(Supplied text)

○ ○ ○

As of December 31, 2018, there are a total of 6,711 Wendy's outlets, including 353 that are company-owned and 6,358 that are franchised; 92% of all the locations are in North America. While the company determines standards for each store's exterior appearance, food quality, and menu, the store owners have control over hours of operations, interior decor, pricing, staff uniforms, and wages.

The chain is known for its square hamburger patties served on circular buns, sea salt fries, and the Frosty, a form of soft-serve ice cream mixed with starches. Wendy's menu consists primarily of hamburgers, chicken sandwiches, French fries, and beverages such as the Frosty. Since phasing out their Big Classic, the company does not have a signature sandwich, such as the Burger King Whopper or the McDonald's Big Mac.

History

Wendy's "old-fashioned" hamburgers were inspired by Dave Thomas's trips to Kewpee Hamburgers in his home town of Kalamazoo, Michigan. Kewpee sold square hamburgers and thick malt shakes. Thomas founded Wendy's in Columbus, Ohio, in 1969 and featured square patties with corners that stuck out from the sides of the circular bun, giving the impression of an abundance of good quality meat. The Columbus location later added a Tim Hortons and was closed on March 2, 2007, after 38 years of business, due to declining sales. Basketball star John Havlicek, an Ohio State University alumnus, was one of Thomas's earliest investors, which eventually gave Havlicek enough of an income stream to retire comfortably.

○ ○ ○

(Data)
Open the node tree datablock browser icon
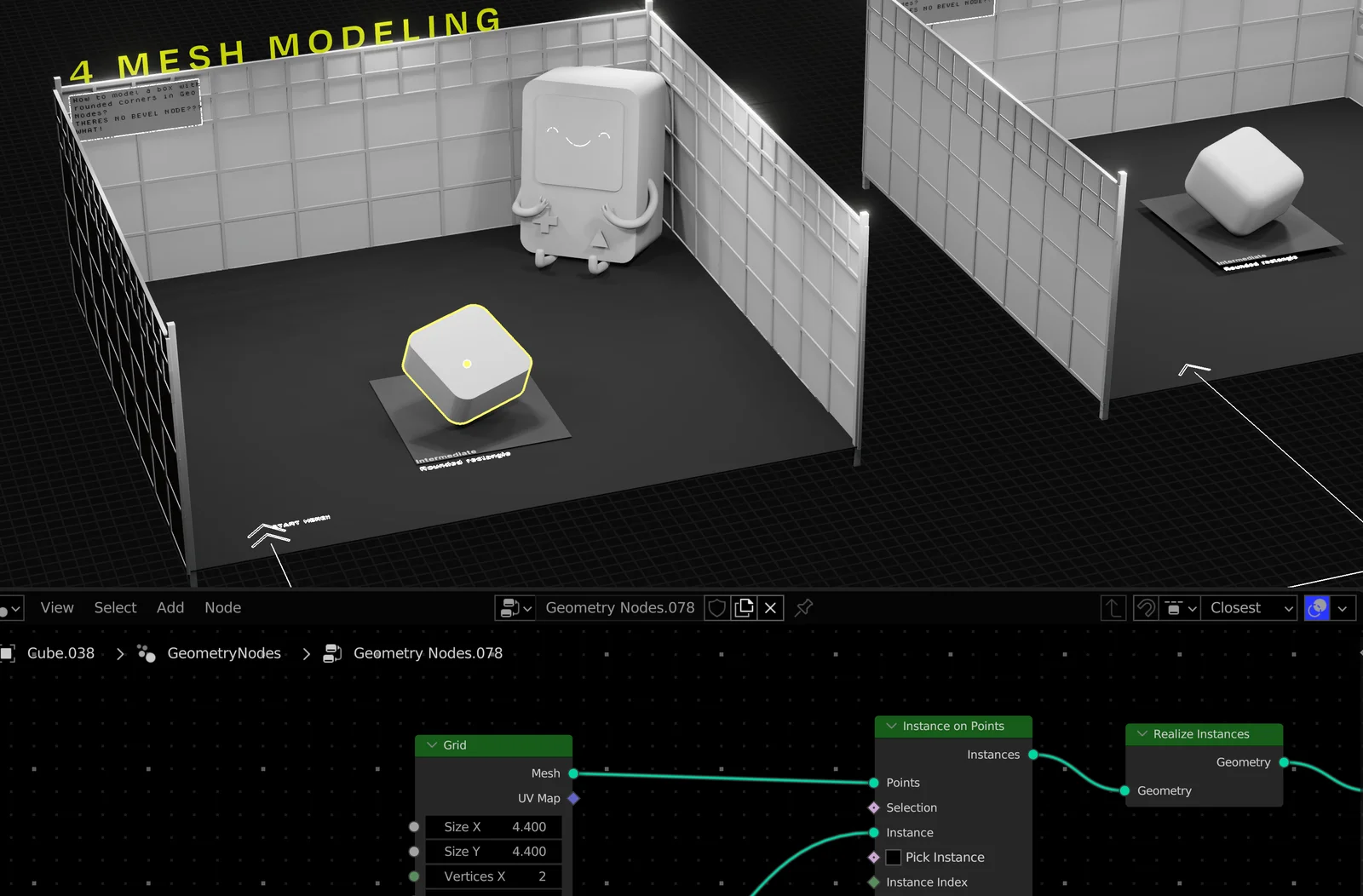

○ ○ ○

(Problem to solve)
Continue the text about the Wendy's restaurant chain, starting right after its last sentence about John Havlicek.

(Answer to the task)
Thomas named the restaurant after his fourth child Melinda Lou "Wendy" Thomas. Photographs of her were on display at the original Wendy's restaurant until it closed. In his autobiography, Thomas wrote that he regretted naming the restaurant after his daughter because once it became a fast food empire she "lost some of her privacy" with many people assuming she was the official company spokesperson. In August 1972, the first Wendy's franchisee, L.S. Hartzog, signed an agreement for Indianapolis, Indiana. Also, in 1972, Wendy's aired its first TV commercials that were only broadcast locally in Ohio. This series of commercials was titled "C'mon to Wendy's" because they stressed Wendy's superiority through the "Quality Is Our Recipe" slogan and featured an animated Wendy similar to the one from the corporate logo along with dancing hamburgers.

The first Canadian restaurant opened in Hamilton, Ontario, in 1976. In December 1976, Wendy's opened its 500th restaurant, located in Toronto. In March 1978, Wendy's opened its 1000th restaurant in Springfield, Tennessee.

Wendy's founded the fried chicken chain Sisters Chicken & Biscuits in 1978 and sold it to its largest franchiser in 1987. In the 1970s Wendy's opened in Australia but by 1986 almost all of their Australian stores had been purchased by Hungry Jack's, the Australian franchisee of Burger King, but on May 13, 2021, Wendy's opened a pop-up store in The Rocks in Sydney's city centre for a day. In 1979, the first European Wendy's opened in Munich, West Germany. Wendy's entered the Asian market by opening its first restaurants in Japan in 1980, in Hong Kong in 1982, and in the Philippines and Singapore in 1983. In 1984, Wendy's opened its first restaurant in South Korea. 

The chain opened locations in the former West Germany in the 1980s in cities like Mannheim, Heidelberg and Munich and other areas where the US maintained Army bases. When the troops were removed after German reunification in the early 1990s, these Wendy's stores were closed.

In response to a 1986 slowdown in the chain's performance, Wendy's restructured its cleanliness standards, menu, and other operational details to ensure that stores met the goals and standards of the parent company so that its franchises were competitive in the market. Wendy's closed all its outlets in Hong Kong in 1986 and in Singapore in the following year.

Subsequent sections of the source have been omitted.